For small(ish) data sets (say < 10k rows), the in_parallel function will not deliver much of a speed gain as there are significant overheads in setting up the parallel processing. For larger data sets, the speed gains are usually significant, but this comes at the cost of losing the progress bar (at least for now).
Examples
library(SegmentR)
data <- SegmentR:::test_data(lda = FALSE)
#> removing stopwords
#> Making DTMs
seg_dtms <- data$dtm
#We select a low value of 5 for iter_opts to speed up the example.
fit_LDAs(seg_dtms, k = 3, iter = 5, coherence_n = 10)
#> making tuning grid
#> setting up LDAs
#> # A tibble: 2 × 11
#> data dtm freq_cutoff n_terms n_docs k alpha delta iter
#> <list> <list> <dbl> <dbl> <dbl> <dbl> <dbl> <dbl> <dbl>
#> 1 <tibble> <DcmntTrM[,1349]> 1 1349 100 3 0.333 0.0333 5
#> 2 <tibble> <DcmntTrM[,54]> 5 54 100 3 0.333 0.0333 5
#> # ℹ 2 more variables: lda <list>, coherence <list>
#Once again, we set a low value for speed.

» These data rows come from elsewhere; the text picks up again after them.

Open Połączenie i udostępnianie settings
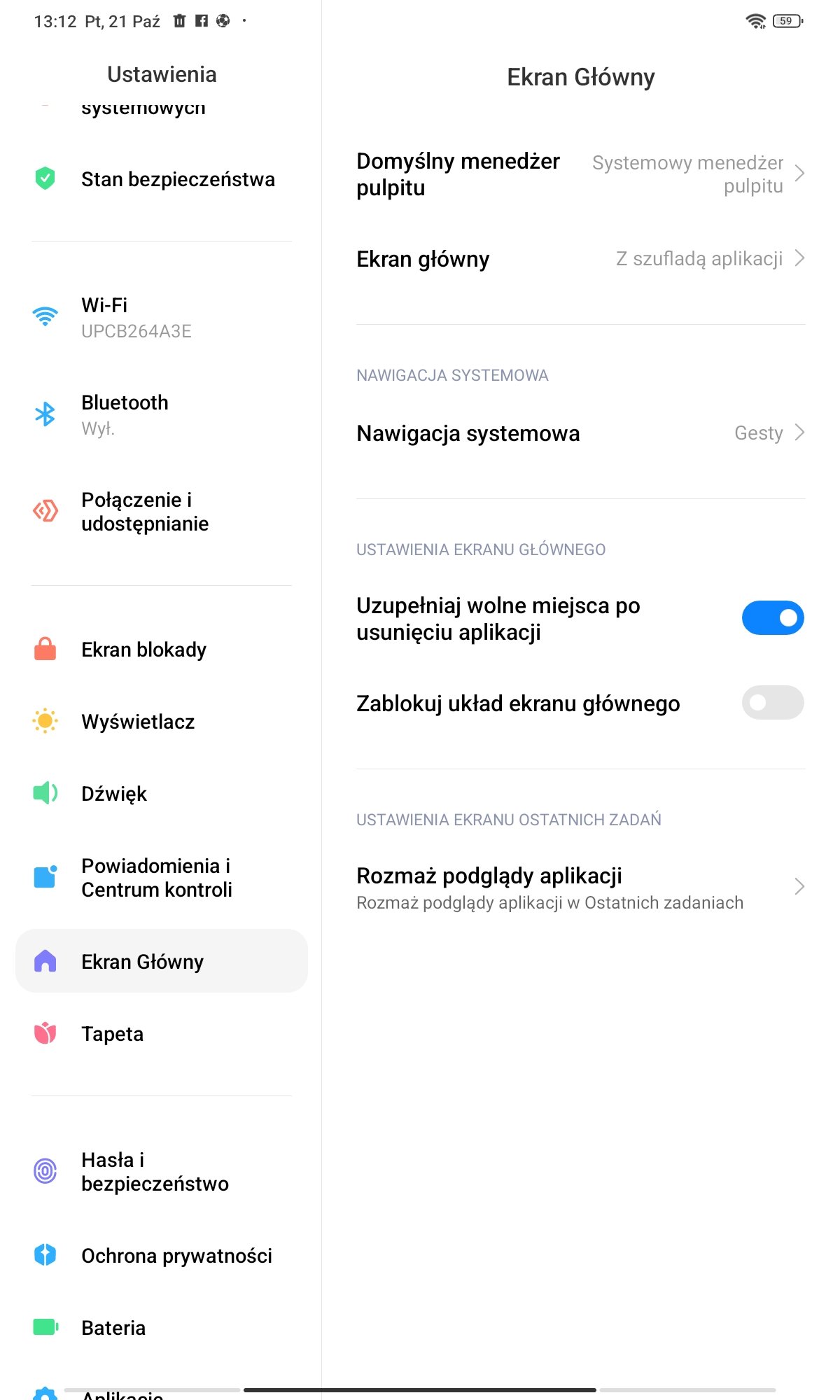840x1400 pixels. pyautogui.click(x=162, y=511)
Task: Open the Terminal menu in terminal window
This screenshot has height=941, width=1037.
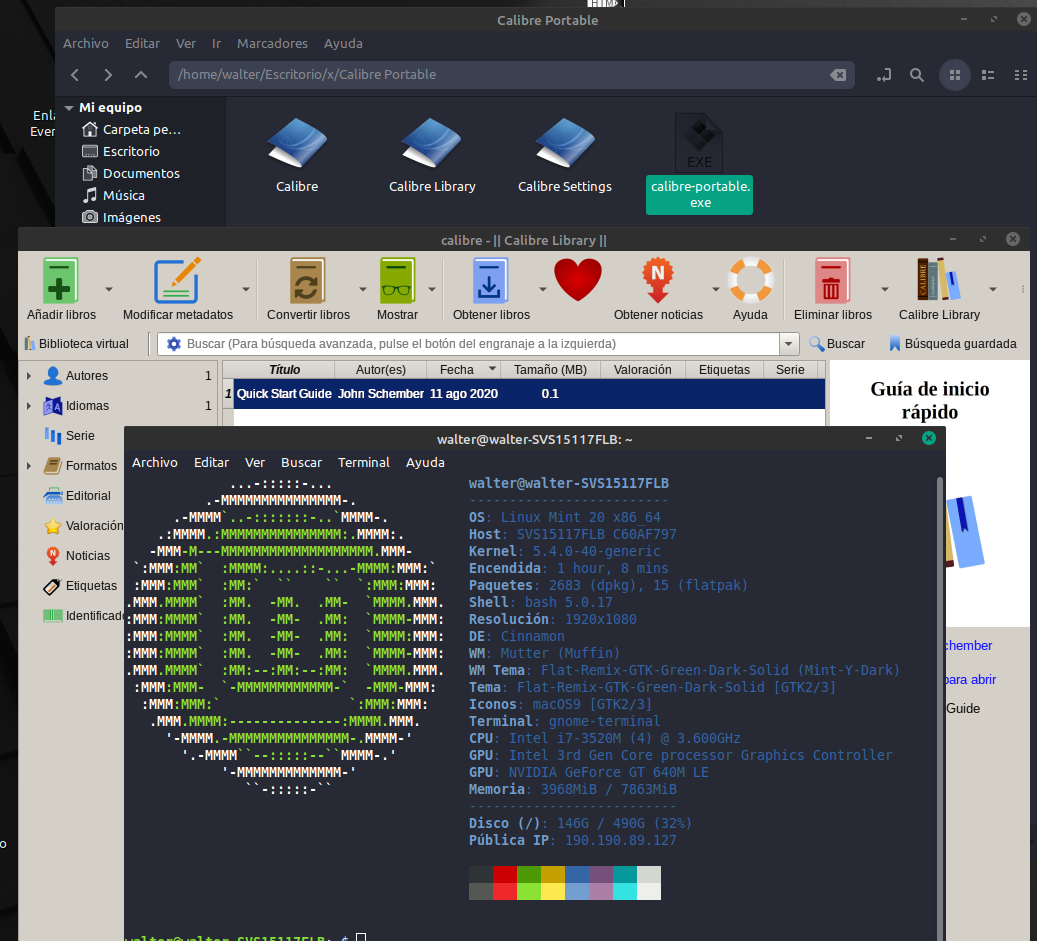Action: click(364, 463)
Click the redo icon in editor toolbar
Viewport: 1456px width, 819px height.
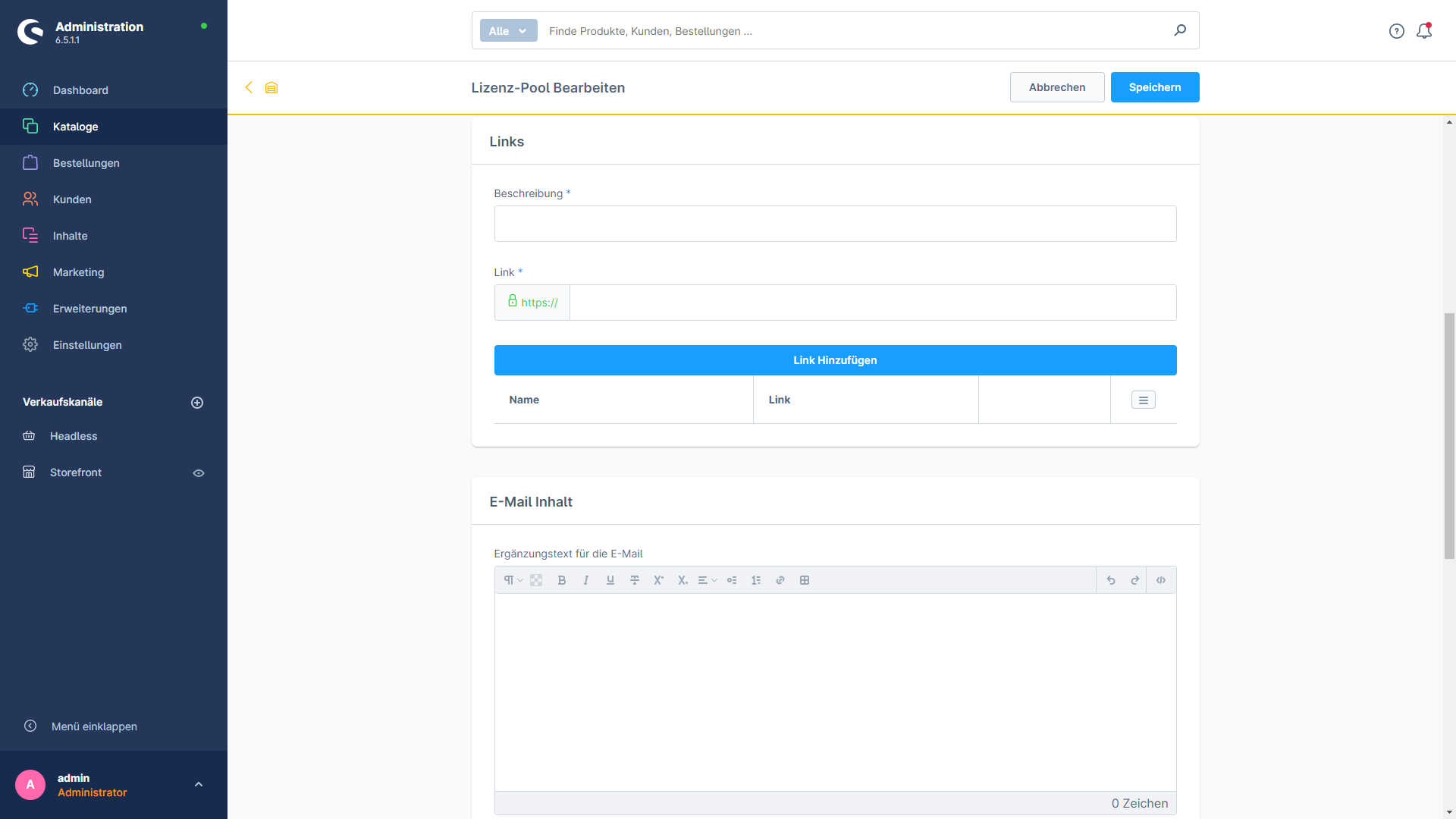coord(1135,580)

fit_LDAs(seg_dtms, k = 4:6, iter = 5, coherence_n = 5)
#> making tuning grid
#> setting up LDAs
#> # A tibble: 6 × 11
#> data dtm freq_cutoff n_terms n_docs k alpha delta iter
#> <list> <list> <dbl> <dbl> <dbl> <int> <dbl> <dbl> <dbl>
#> 1 <tibble> <DcmntTrM[,1349]> 1 1349 100 4 0.25 0.025 5
#> 2 <tibble> <DcmntTrM[,1349]> 1 1349 100 5 0.2 0.02 5
#> 3 <tibble> <DcmntTrM[,1349]> 1 1349 100 6 0.167 0.0167 5
#> 4 <tibble> <DcmntTrM[,54]> 5 54 100 4 0.25 0.025 5
#> 5 <tibble> <DcmntTrM[,54]> 5 54 100 5 0.2 0.02 5
#> 6 <tibble> <DcmntTrM[,54]> 5 54 100 6 0.167 0.0167 5
#> # ℹ 2 more variables: lda <list>, coherence <list>
if(interactive()){
# Run in parallel:
fit_LDAs(seg_dtms, k = 4:8, iter = 5, in_parallel = TRUE)}